From the time the FOMC began the most recent easing cycle, I have been talking about and demonstrating the direct correlation that existed between the stock market and the target rate - since the FOMC began offering the target rate in 1997. The references I have made, and the charts that I have provided, show that there has been a direct correlation between interest rates and market direction for the last 10 years. When interest rates trend higher, the market trends higher, and when interest rates trend lower, the same thing happens to the market.
Soon, I expect this correlation to break.

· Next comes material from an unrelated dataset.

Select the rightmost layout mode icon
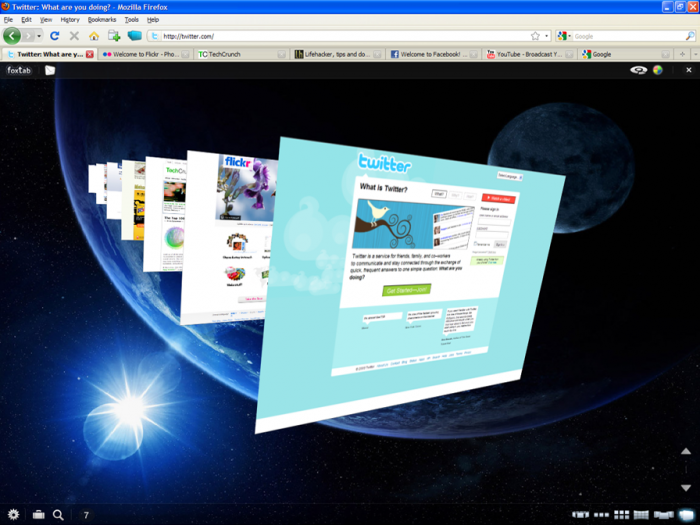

The FOMC is near the end of an easing cycle introduced to support a diving economy, but at the same time they are sacrificing control of inflation, and this is dangerous. Arguments on policy decisions aside, the recent cuts are clearly being made to foster an immediate positive impact on the market, even though rate cuts take about 6 months to gain traction. Maybe the rationale is purely psychological? Regardless, the FOMC will soon have a new problem to deal with: core inflation.
For the past 10 years the policy decisions of the FOMC were related directly to economic growth, and core inflation was a virtual non-issue. That has changed, and with that the direct correlation between the target rate and the stock market will change as well.
The interest rate cut coming this week will almost surely be the last one that Bernanke will provide to the economy.
Inflation is like a cancer which spreads rapidly through the economy. We all know food and energy prices are increasing exponentially, but now those are creeping into core prices too, and that's where it starts to spread like wildfire. The worst part of the current scenario is that the FOMC has relinquished control of inflation. We have already seen proof from the Airlines. The price hikes from United Airlines (NYSE:UAL), Delta Airlines (NYSE:DAL), American Airlines (NASDAQ:AMR), and Northwest Airlines (NWA) are just the beginning. Shipping and other costs are going up for every manufacturer and those higher costs are finding their way to consumers and businesses. The next round of price hikes are likely to come from companies such as Federal Express (NYSE:FDX) and American Express (NYSE:AXP). From there, products offered by Proctor and Gamble (NYSE:PG), 3M (NYSE:MMM) and Johnson and Johnson (NYSE:JNJ) are poised to increase too. There's no way to avoid this, and with interest rates as low as they are, companies can pass these costs along and increase core inflation measures accordingly.
The divergence between the target rate and market action will take place after the Fed begins to raise rates in the face of inflation.
After Tuesday's rate cut, the market will realize that the Fed is done, and when it does, the market will increase with the expectation that the need for additional intervention is over. In 1-2 months, some of the rate cuts will be reversed out of the economy to save inflation, and once that begins, the divergence between the market and the target rate will begin as well.
The take away: enjoy the next up move in relation to this correlation, because it will be the last of this correlation cycle.
My expectation is for interest rates to increase substantially over the next 24 months and for stagflation to be a resounding theme until the end of 2008, where additional aggressive declines are likely to result in an economic depression.